◆ Task to complete: Would you please transcribe, exactly as written, the lines of the entries below starting at the one that holds "[防水墙保卫网站远离侵害] (1265, 2008)" and ending at the one that holds "找回密码 (1168, 24)", both included?

┏━━

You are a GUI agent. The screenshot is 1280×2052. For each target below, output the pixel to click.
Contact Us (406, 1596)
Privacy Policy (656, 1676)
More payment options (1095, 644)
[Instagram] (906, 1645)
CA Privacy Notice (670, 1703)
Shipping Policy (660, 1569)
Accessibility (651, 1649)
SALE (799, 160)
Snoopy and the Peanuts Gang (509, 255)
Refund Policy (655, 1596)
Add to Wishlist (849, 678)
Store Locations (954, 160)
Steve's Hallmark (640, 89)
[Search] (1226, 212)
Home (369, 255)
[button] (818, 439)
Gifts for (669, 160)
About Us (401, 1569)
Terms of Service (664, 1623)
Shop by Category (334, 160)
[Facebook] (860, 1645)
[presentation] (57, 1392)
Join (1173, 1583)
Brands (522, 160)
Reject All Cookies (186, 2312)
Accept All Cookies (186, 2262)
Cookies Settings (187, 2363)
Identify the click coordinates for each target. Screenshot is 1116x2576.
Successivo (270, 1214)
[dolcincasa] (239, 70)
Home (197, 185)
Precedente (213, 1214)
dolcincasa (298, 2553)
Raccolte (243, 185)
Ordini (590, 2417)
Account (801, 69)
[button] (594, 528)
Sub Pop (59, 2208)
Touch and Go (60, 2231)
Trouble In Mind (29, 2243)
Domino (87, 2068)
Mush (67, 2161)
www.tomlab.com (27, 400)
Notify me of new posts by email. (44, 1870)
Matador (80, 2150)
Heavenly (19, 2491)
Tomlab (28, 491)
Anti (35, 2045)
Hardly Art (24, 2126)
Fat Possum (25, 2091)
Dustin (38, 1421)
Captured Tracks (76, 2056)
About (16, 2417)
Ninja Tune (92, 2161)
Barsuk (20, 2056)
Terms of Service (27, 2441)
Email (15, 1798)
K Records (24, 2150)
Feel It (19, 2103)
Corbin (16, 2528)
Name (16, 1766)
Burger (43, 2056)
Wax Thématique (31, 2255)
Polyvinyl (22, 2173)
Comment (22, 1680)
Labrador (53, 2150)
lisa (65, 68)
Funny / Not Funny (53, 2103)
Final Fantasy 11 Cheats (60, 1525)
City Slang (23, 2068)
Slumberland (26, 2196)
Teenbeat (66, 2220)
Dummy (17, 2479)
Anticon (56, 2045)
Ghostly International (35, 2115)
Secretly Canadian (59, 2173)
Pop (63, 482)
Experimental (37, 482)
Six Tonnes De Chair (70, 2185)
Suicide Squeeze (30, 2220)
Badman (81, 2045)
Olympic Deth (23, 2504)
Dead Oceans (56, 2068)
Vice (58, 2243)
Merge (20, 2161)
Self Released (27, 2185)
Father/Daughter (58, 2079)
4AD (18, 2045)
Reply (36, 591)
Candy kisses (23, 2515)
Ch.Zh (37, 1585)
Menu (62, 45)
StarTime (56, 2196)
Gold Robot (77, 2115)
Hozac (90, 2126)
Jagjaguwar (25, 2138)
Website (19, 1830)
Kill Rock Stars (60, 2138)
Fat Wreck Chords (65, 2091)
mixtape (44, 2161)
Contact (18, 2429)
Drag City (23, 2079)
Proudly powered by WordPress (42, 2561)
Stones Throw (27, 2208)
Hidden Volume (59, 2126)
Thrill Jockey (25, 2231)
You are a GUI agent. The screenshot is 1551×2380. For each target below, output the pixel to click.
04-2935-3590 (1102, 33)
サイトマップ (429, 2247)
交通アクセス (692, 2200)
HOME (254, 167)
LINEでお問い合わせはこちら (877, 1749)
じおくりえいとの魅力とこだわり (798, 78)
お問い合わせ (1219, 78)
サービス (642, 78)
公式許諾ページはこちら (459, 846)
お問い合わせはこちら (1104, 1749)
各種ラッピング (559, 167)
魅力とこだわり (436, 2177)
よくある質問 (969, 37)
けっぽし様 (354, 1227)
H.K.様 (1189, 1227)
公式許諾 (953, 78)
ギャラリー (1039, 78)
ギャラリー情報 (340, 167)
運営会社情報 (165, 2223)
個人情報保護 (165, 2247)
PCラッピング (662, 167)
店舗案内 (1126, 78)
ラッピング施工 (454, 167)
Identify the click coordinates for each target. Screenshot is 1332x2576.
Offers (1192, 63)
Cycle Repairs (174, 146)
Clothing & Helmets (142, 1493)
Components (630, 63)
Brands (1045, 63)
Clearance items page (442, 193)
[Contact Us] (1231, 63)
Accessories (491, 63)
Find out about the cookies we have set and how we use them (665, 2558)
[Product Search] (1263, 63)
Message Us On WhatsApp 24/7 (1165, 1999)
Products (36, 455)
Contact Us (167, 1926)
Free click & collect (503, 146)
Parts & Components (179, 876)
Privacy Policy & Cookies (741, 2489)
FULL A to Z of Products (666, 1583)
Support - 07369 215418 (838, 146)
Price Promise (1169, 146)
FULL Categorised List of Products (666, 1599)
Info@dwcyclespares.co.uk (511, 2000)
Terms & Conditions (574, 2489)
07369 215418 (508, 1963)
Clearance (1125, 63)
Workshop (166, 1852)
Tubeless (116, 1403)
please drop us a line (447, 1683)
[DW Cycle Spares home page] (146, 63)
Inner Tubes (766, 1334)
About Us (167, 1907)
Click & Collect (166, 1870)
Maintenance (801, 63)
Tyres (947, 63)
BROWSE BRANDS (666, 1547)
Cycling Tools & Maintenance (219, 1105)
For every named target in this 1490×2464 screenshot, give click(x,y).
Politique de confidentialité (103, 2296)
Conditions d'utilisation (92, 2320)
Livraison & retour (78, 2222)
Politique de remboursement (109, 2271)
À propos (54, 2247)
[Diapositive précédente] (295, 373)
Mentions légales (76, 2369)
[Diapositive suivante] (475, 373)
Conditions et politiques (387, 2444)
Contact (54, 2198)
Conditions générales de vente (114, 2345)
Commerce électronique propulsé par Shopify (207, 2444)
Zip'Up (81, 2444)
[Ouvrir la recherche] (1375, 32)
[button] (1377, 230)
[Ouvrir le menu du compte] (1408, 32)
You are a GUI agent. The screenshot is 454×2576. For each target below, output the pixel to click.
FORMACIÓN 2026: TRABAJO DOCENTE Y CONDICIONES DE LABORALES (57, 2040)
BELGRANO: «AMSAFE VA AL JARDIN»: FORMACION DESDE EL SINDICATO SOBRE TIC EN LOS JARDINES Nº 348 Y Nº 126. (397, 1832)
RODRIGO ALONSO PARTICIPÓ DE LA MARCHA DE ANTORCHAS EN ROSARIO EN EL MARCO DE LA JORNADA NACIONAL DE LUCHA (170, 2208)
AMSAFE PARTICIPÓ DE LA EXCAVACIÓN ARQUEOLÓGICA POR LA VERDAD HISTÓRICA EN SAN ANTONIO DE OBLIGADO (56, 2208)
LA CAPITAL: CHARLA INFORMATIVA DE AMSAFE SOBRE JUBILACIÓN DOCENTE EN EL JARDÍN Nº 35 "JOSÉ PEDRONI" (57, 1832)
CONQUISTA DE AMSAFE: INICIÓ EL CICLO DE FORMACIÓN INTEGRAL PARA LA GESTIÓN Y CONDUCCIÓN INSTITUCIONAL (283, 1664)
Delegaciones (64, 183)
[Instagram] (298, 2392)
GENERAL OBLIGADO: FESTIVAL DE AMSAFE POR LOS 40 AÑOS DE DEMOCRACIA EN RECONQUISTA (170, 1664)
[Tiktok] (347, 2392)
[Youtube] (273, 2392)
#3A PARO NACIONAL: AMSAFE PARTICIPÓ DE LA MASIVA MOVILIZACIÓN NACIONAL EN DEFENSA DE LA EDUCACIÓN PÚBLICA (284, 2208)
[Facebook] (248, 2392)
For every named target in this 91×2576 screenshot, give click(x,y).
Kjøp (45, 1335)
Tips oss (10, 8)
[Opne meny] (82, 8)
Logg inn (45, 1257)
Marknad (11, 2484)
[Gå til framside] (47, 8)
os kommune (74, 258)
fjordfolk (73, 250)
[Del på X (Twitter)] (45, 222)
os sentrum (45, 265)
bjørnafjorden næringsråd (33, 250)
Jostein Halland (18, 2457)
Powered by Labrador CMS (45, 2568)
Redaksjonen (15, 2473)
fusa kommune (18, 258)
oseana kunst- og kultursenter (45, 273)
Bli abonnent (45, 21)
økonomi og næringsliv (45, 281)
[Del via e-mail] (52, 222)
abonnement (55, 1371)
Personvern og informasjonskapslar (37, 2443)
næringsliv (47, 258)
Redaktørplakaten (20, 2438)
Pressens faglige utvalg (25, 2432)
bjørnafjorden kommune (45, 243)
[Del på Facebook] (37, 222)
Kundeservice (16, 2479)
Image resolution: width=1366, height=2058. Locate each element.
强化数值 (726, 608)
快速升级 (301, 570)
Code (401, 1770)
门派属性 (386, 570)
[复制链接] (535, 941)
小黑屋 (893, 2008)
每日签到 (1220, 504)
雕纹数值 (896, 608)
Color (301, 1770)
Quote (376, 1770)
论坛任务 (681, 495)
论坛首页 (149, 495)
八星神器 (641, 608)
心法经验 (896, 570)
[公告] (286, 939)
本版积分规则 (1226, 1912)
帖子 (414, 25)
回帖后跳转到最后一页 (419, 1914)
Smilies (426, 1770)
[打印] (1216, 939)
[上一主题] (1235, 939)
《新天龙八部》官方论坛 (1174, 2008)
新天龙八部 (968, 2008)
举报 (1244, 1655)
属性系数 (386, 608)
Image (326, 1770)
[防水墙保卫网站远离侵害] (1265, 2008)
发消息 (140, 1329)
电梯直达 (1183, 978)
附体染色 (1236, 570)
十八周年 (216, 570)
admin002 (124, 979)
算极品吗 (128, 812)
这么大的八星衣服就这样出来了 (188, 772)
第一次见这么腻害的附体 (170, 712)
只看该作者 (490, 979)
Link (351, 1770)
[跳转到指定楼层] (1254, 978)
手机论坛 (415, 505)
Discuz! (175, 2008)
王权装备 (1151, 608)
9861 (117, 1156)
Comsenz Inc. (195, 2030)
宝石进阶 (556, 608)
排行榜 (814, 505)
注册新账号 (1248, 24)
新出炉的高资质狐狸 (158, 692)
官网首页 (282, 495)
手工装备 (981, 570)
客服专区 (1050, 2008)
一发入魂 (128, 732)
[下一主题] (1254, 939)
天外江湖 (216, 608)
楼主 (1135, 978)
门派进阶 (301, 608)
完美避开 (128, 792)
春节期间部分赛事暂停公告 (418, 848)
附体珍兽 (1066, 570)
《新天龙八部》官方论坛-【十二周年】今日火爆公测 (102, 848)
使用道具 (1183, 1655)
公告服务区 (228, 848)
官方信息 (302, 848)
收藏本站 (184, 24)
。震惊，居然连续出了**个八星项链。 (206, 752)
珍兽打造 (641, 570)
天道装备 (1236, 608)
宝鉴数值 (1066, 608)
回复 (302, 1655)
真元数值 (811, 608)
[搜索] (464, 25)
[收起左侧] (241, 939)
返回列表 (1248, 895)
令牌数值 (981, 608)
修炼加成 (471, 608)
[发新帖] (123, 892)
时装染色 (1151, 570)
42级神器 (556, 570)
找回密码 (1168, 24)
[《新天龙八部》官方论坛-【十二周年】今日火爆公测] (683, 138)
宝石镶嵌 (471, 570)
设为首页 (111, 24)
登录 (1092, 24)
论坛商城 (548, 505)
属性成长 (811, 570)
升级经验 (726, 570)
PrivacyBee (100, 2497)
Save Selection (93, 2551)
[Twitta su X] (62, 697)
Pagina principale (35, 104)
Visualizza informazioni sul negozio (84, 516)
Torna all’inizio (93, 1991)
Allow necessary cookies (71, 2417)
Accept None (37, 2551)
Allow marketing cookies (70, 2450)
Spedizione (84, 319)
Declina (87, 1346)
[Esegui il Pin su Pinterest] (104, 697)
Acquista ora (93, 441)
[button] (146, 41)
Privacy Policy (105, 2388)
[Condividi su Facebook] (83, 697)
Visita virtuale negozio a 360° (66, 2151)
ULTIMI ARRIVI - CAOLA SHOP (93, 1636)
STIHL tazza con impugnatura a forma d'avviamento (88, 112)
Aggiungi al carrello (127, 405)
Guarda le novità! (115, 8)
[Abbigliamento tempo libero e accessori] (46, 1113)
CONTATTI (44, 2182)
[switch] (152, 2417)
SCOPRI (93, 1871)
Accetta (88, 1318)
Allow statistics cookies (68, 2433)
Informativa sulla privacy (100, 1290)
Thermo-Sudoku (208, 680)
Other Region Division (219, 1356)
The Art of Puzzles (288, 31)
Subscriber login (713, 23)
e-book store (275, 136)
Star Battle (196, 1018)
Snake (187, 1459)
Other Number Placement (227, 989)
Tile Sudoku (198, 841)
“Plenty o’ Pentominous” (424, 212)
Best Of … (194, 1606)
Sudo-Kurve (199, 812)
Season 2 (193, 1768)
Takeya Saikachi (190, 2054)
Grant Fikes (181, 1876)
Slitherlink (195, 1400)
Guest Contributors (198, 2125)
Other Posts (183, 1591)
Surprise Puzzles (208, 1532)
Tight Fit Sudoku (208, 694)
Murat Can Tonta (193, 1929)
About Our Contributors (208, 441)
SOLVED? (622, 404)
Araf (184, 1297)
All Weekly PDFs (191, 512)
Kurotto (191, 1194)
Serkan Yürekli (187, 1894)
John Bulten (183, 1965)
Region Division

┗━━

◆ Finished task:
[防水墙保卫网站远离侵害] (1265, 2008)
发消息 (140, 1329)
电梯直达 (1183, 978)
附体染色 (1236, 570)
十八周年 (216, 570)
admin002 (124, 979)
算极品吗 (128, 812)
这么大的八星衣服就这样出来了 (188, 772)
第一次见这么腻害的附体 (170, 712)
只看该作者 (490, 979)
Link (351, 1770)
[跳转到指定楼层] (1254, 978)
手机论坛 (415, 505)
Discuz! (175, 2008)
王权装备 (1151, 608)
9861 (117, 1156)
Comsenz Inc. (195, 2030)
宝石进阶 (556, 608)
排行榜 (814, 505)
注册新账号 (1248, 24)
新出炉的高资质狐狸 (158, 692)
官网首页 (282, 495)
手工装备 (981, 570)
客服专区 (1050, 2008)
一发入魂 (128, 732)
[下一主题] (1254, 939)
天外江湖 (216, 608)
楼主 (1135, 978)
门派进阶 (301, 608)
完美避开 (128, 792)
春节期间部分赛事暂停公告 (418, 848)
附体珍兽 (1066, 570)
《新天龙八部》官方论坛-【十二周年】今日火爆公测 (102, 848)
使用道具 (1183, 1655)
公告服务区 (228, 848)
官方信息 (302, 848)
收藏本站 (184, 24)
。震惊，居然连续出了**个八星项链。 (206, 752)
珍兽打造 (641, 570)
天道装备 (1236, 608)
宝鉴数值 (1066, 608)
回复 (302, 1655)
真元数值 (811, 608)
[搜索] (464, 25)
[收起左侧] (241, 939)
返回列表 (1248, 895)
令牌数值 (981, 608)
修炼加成 (471, 608)
[发新帖] (123, 892)
时装染色 (1151, 570)
42级神器 (556, 570)
找回密码 (1168, 24)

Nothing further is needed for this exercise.